REQUIRED WORK:
Every line below from the one containing "Open Device Manager from the tree" through the one containing "You are a GUI" is to be printed exactly, with the pictures omitted.

PROVIDED DATA:

-=-=-

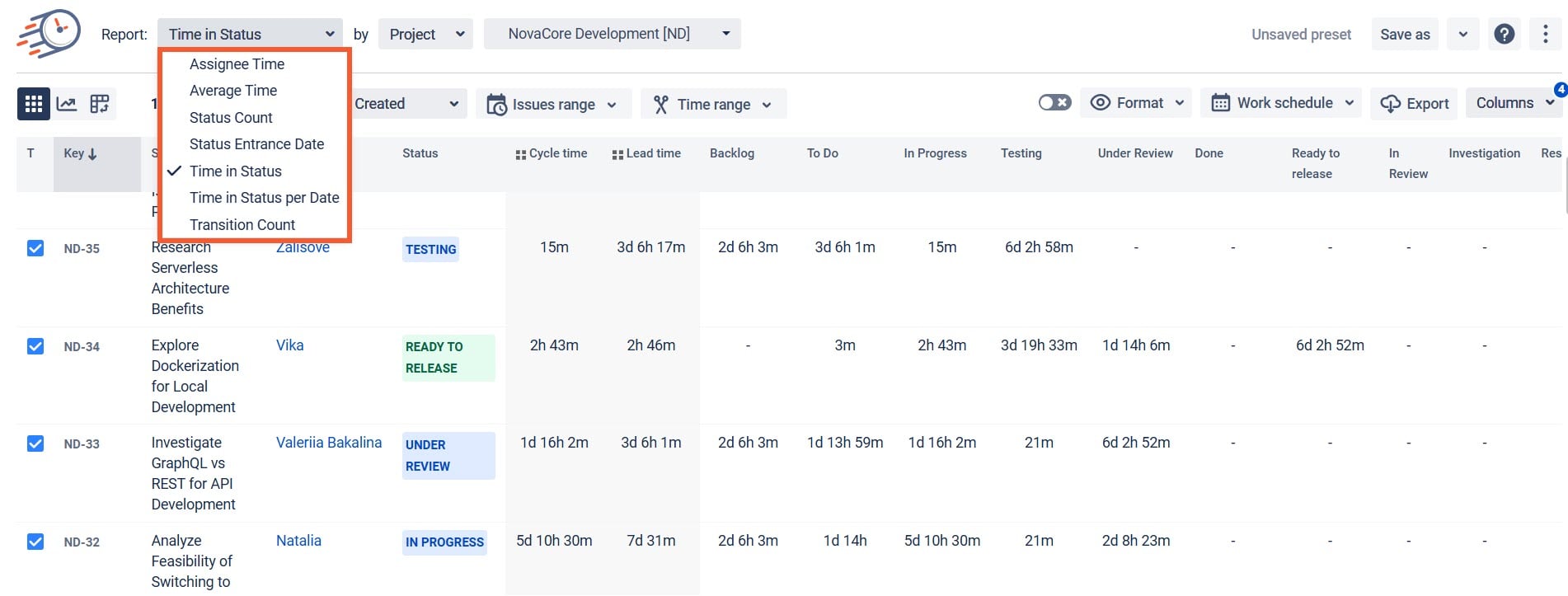Click the app clock logo

(49, 34)
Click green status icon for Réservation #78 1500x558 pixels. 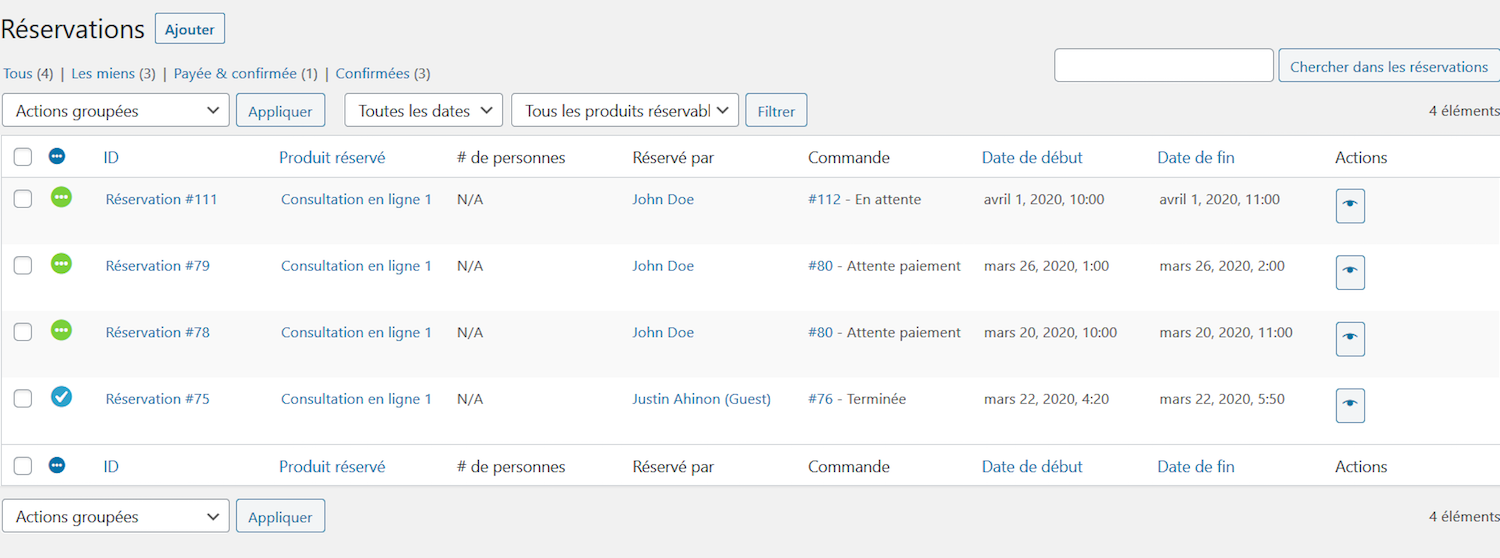point(61,331)
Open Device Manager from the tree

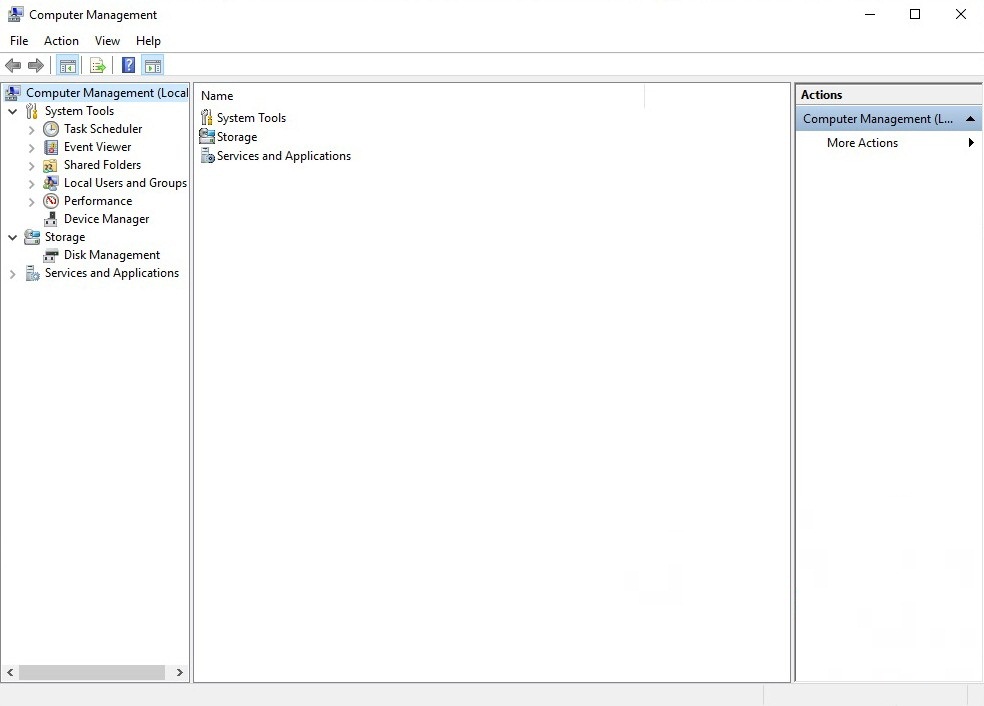click(106, 219)
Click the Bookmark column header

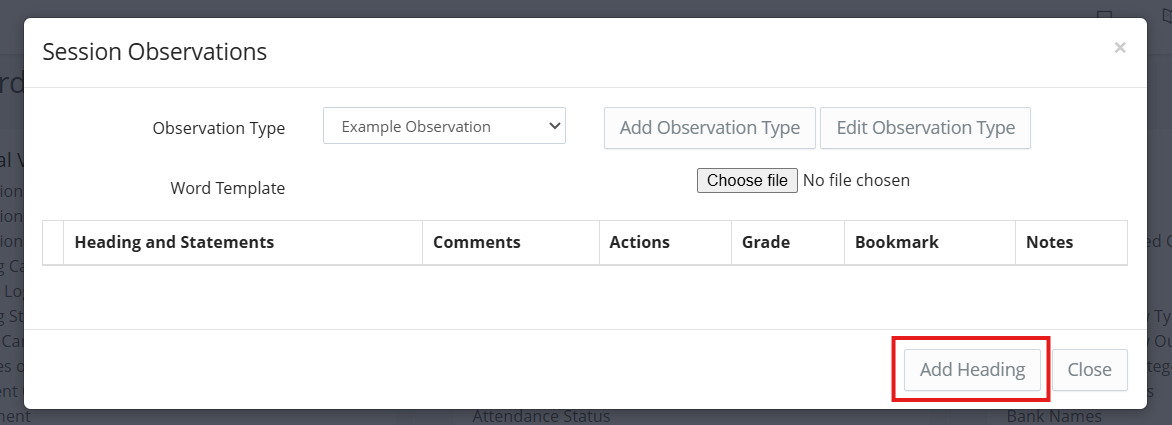[897, 242]
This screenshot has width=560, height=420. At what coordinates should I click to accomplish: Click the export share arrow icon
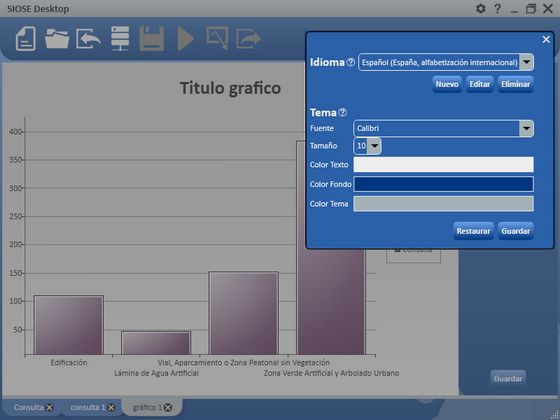[248, 39]
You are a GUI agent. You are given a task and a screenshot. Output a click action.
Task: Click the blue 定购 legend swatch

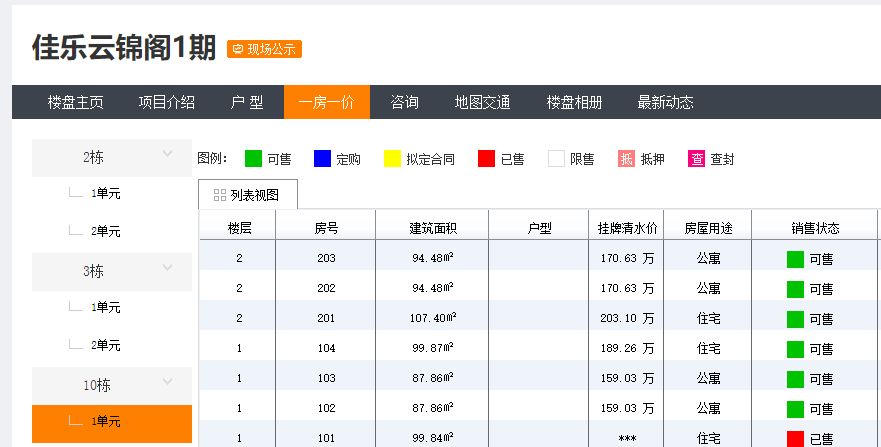[x=322, y=159]
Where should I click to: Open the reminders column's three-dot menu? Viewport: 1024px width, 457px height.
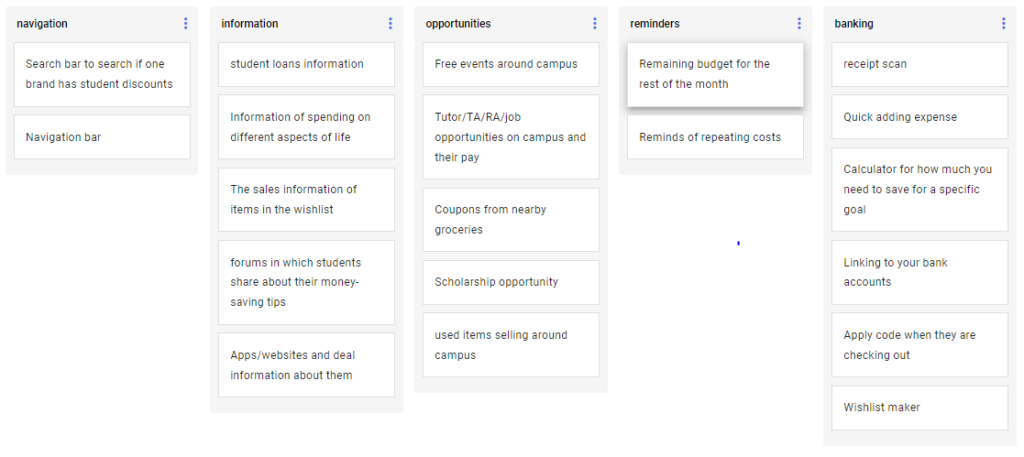pos(799,23)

-=-=-

TASK OUTPUT:
Open Device Manager from the tree

click(106, 219)
Click the Bookmark column header

[897, 242]
This screenshot has width=560, height=420. At what coordinates should I click to accomplish: Click the export share arrow icon
[248, 39]
You are a GUI agent. You are given a task and a screenshot. Output a click action.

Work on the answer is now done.